# START OF DATASET EXTRACT
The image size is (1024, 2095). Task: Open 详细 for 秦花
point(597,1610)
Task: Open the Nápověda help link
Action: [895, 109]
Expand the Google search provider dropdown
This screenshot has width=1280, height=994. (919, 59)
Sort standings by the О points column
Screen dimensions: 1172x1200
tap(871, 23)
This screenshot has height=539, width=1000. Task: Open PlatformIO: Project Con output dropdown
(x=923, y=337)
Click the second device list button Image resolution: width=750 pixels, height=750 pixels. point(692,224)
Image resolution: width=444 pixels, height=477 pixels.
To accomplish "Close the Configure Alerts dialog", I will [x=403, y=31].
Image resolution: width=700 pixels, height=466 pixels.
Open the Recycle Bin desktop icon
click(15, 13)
# END OF DATASET EXTRACT
▸ WRITTEN INSTRUCTION
Reproduce the lines above, switching every instance of "dropdown" to "drop-down menu" and leaving everything else unchanged.

▸ EXERCISE RESULT
The image size is (1024, 2095). Task: Open 详细 for 秦花
point(597,1610)
Task: Open the Nápověda help link
Action: [895, 109]
Expand the Google search provider drop-down menu
This screenshot has width=1280, height=994. (919, 59)
Sort standings by the О points column
Screen dimensions: 1172x1200
tap(871, 23)
This screenshot has height=539, width=1000. Task: Open PlatformIO: Project Con output drop-down menu
(x=923, y=337)
Click the second device list button Image resolution: width=750 pixels, height=750 pixels. point(692,224)
Image resolution: width=444 pixels, height=477 pixels.
To accomplish "Close the Configure Alerts dialog", I will [x=403, y=31].
Image resolution: width=700 pixels, height=466 pixels.
Open the Recycle Bin desktop icon
click(15, 13)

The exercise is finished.